For "bb;", since the chop length "bb;" < 4, we next consider "bb;ccddee". However, the length of next chop exceed 4, and we already have ; exist in the string. Thus, we chop by ;.
Currently, I can achieved or by using the Regex.
num <- 4
splitvar <- ";"
## splits pattern
pattern <- paste0("(?<=.{", num, "}|", splitvar, ")")
> pattern
[1] "(?<=.{4}|;)"
string <- c("a;a;aabbbb;ccddee;ff")
strsplit(string, pattern, perl = TRUE)
[[1]]
[1] "a;" "a;" "aabb" "bb;" "ccdd" "ee;" "ff"
As you can see, we don't actually need to chop "a;" and "a;", since the length doesn't exceed the n (2 2 = 4).
Do anyone have solution on this?

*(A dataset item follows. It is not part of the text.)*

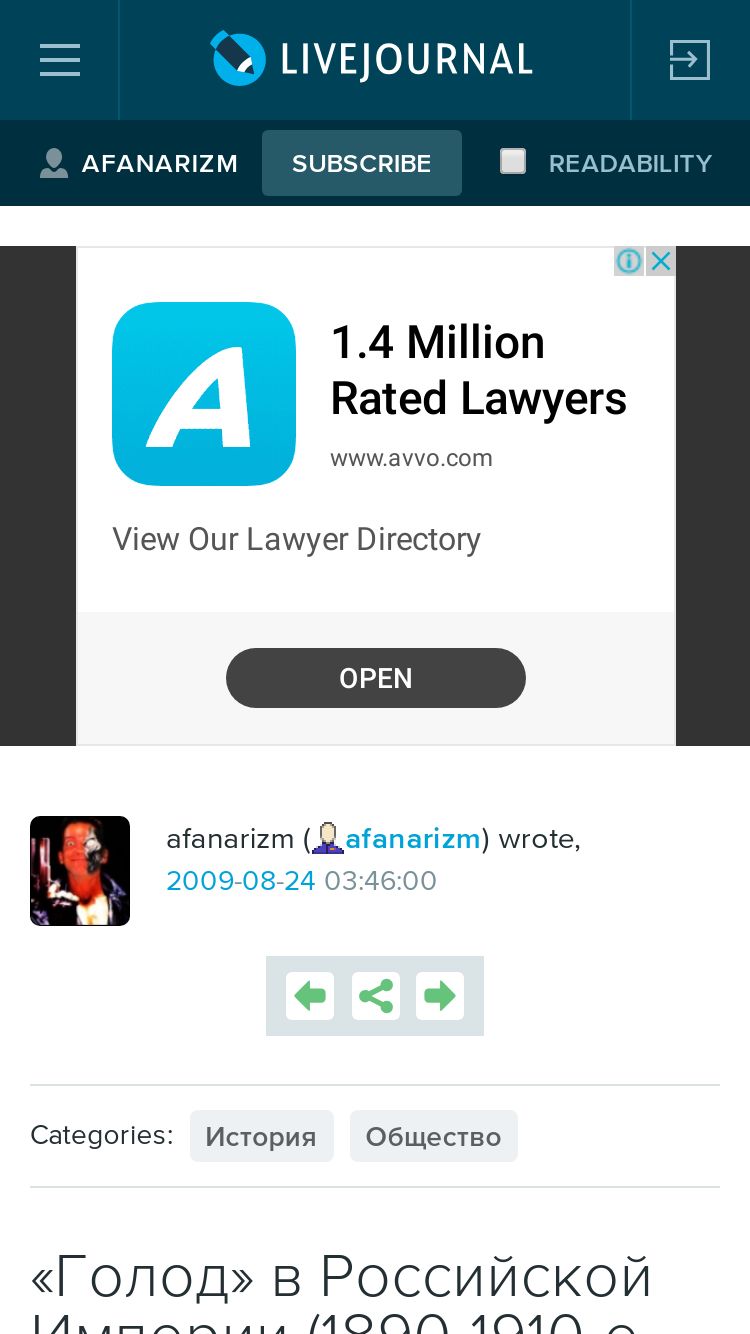Go to next entry with right arrow
The height and width of the screenshot is (1334, 750).
tap(440, 996)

Thank you.
CodePudding user response:
Your regex matches either a splitvar or a location that is preceded by at least any num chars.

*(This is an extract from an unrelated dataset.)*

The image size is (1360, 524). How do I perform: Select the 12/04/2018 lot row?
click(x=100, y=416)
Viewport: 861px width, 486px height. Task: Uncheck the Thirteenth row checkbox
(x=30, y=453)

The pattern you seek is a regex matching either any one, two or three chars and then a splitvar or any num chars other than splitvar char.
So, you can use
num <- 4
splitvar <- ";"
pattern <- paste0(".{1,", num-1, "}(?:",splitvar,"|$)|[^",splitvar,"]{",num,"}")
pattern ## => .{1,3}(?:;|$)|[^;]{4}
string <- c("a;a;aabbbb;ccddee;ff")
unlist(regmatches(string, gregexpr(pattern, string)))
## => "a;a;" "aabb" "bb;" "ccdd" "ee;" "ff"
With stringr:
library(stringr)
unlist(str_extract_all(string, pattern))
See the R demo online. See the regex demo.
Details:
.{1,3}(?:;|$)- one, two, or three chars (other than line break chars if you usestringr) as many as possible, and then a;char or end of string|- or[^;]{4}- any four chars other than a;char.